> **Problem to solve**: The lines below must be transcribed exactly as given, with the images removed.

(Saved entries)
--- START ---

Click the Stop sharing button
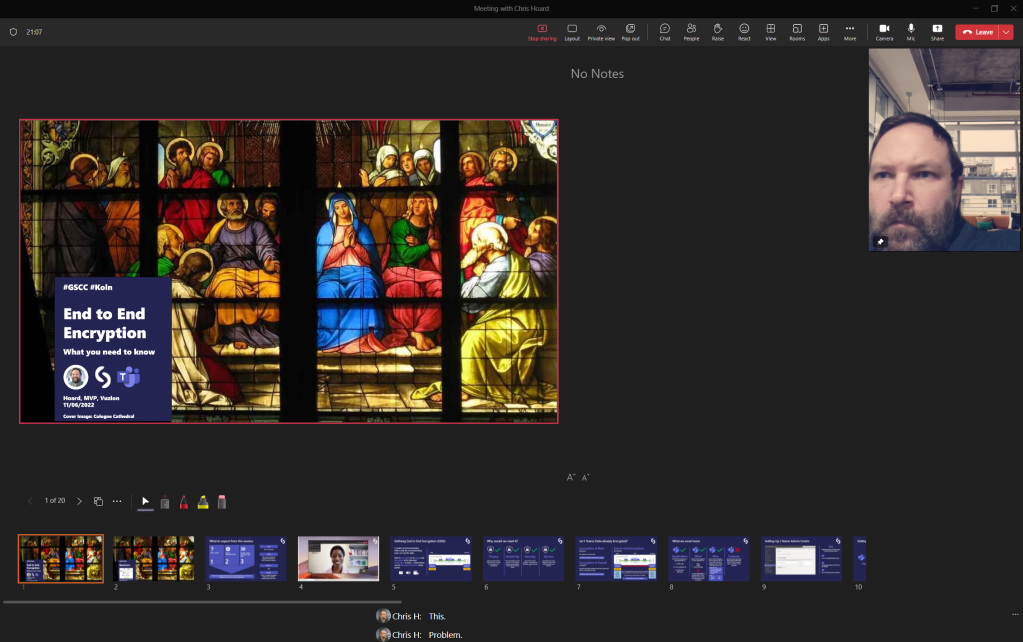Screen dimensions: 1023x642 coord(541,32)
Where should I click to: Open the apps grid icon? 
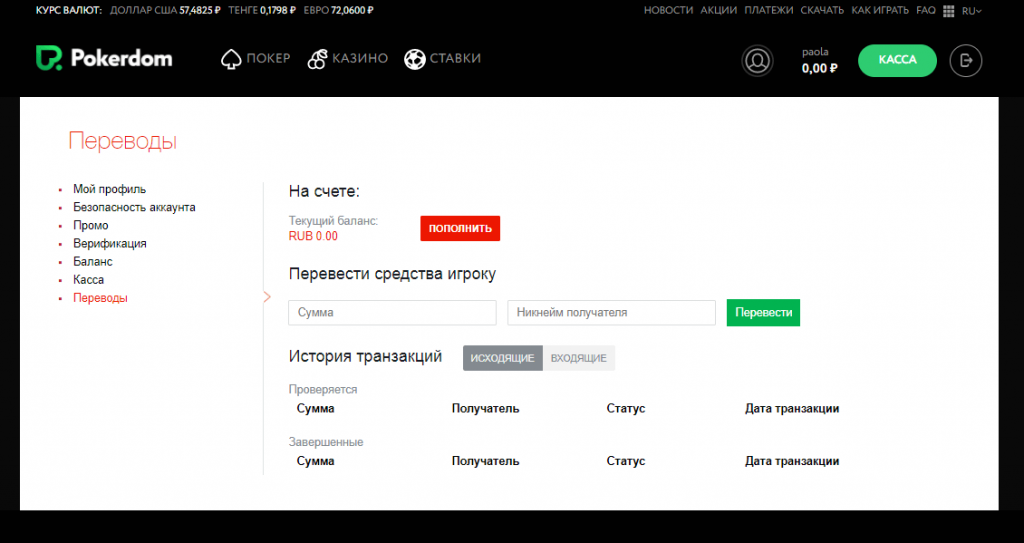click(x=948, y=10)
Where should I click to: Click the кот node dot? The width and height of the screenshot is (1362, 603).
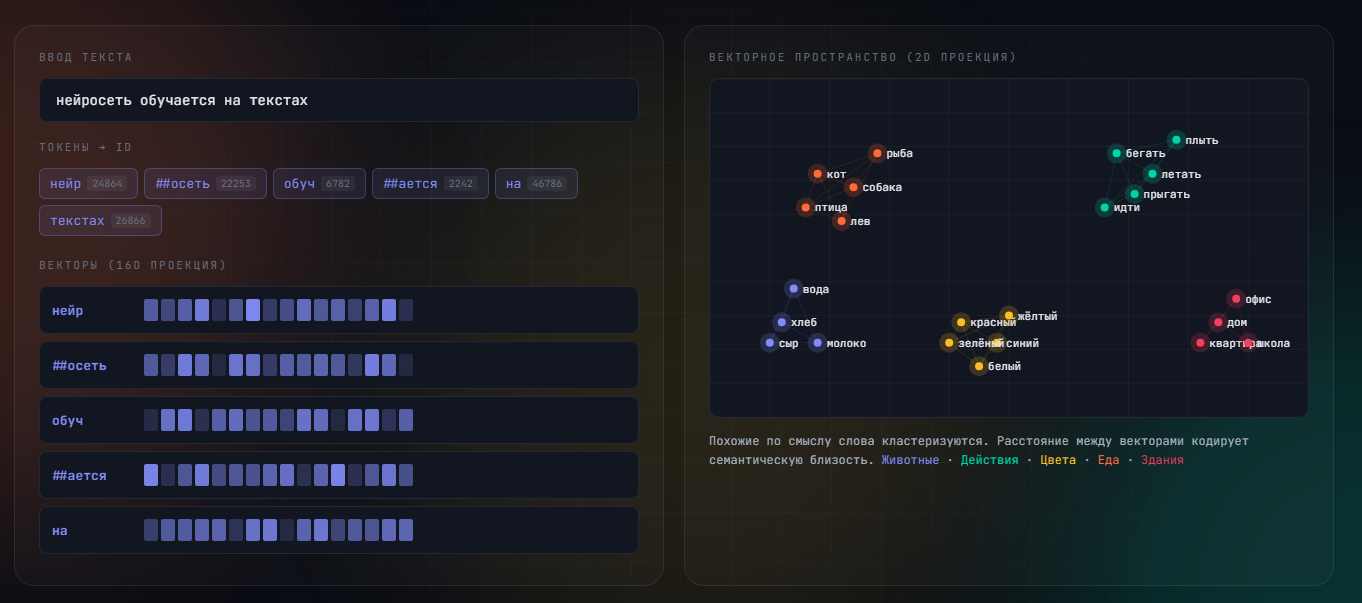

--- END ---

> **Answer to this exercise**:
Click the Stop sharing button
Screen dimensions: 1023x642 coord(541,32)
Where should I click to: Open the apps grid icon? 
click(x=948, y=10)
Where should I click to: Click the кот node dot? The width and height of the screenshot is (1362, 603).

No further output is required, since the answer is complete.